Both coaches led. One coach got his students to follow him out of respect and one out of fear. Both coaches motivate. Both are shrewd strategists with cognitive abilities. Coach Krzyzewski seems to exercise social intellect, openness, agreeableness, self monitoring and emotional IQ. One of his strongest traits, motivation for socialized power was pretty unique amongst coaches like Wooden and coach Krzyzewski, while Knight is more of an achievement motivation coach similar to Vince Lombardi. Based on these traits Coach Krzyzewski used a more effective trait leadership style. The five factor personality model (Goldberg, 1990; McCrae & Costa, 1987) focuses on the big five personality traits: neuroticism, extraversion (urgency), openness (intellect), agreeableness, and conscientiousness. Which traits are exercised by which coaches? Coach Knight was coercive (neurotic) as a coach, throwing chairs, punching police officers and choking students (Sperber, 2000). He was an expert in his field with over 800 wins. He was legendary for his preparation and contentiousness. His power was legitimate, even the athletic director at Indiana University would not challenge him (Sperber, 2000). Do what he said as a student athlete and they would be rewarded with playing time and the possibility of a championship. Those that ignore his directives were apt to ride the pine. His coaching demeanor was not very friendly though his friends say he was very friendly away



References: Krzyzewski, M. (2005). Build a Winning Team. Leadership Excellence, 22(1), 10-11. Retrieved from EBSCOhost. Sperber, M. (2000). My Life and Times With Bob Knight. Chronicle of Higher Education, 46(38), B7. Retrieved from EBSCOhost. Hogg, Micheal, A.; (2001). A Social Identity Theory of Leadership.
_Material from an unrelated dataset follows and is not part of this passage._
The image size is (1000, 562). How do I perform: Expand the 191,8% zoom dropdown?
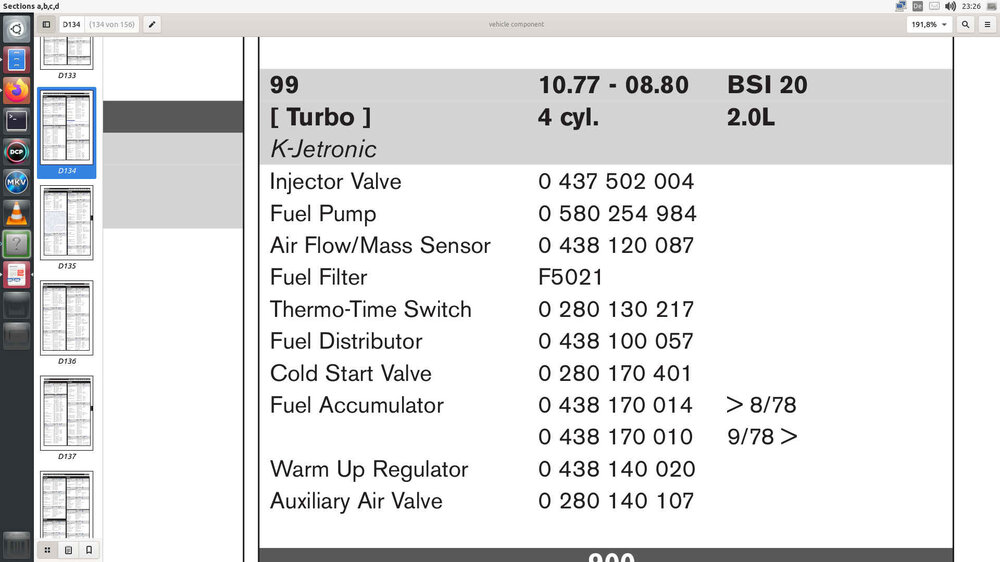(930, 24)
Personality and Social Psychology Review, 5, 184–200. French, J. R., Jr., & Raven, B. (1959). The bases of social power. In D. Cartwright (Ed.), Studies in social power Judge, T. A., Bono, J. E., Ilies, R., & Gerhardt, M. W. (2002). Personality and leadership: A qualitative and quantitative review Mumford, M. D., Zaccaro, S. J., Connelly, M. S., & Marks, M. A. (2000). Northouse, Peter, G.; Leadership Theory and Practice; fifth ed.; Carter, Bob; (2007)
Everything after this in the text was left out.